EXERCISE BRIEF = Output the material exactly, keeping every line intact.

DATA RECORDS =
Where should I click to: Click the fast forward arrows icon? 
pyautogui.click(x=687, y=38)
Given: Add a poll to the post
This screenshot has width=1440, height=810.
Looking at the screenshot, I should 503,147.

OUTPUT =
Where should I click to: Click the fast forward arrows icon? 
pyautogui.click(x=687, y=38)
Given: Add a poll to the post
This screenshot has width=1440, height=810.
Looking at the screenshot, I should 503,147.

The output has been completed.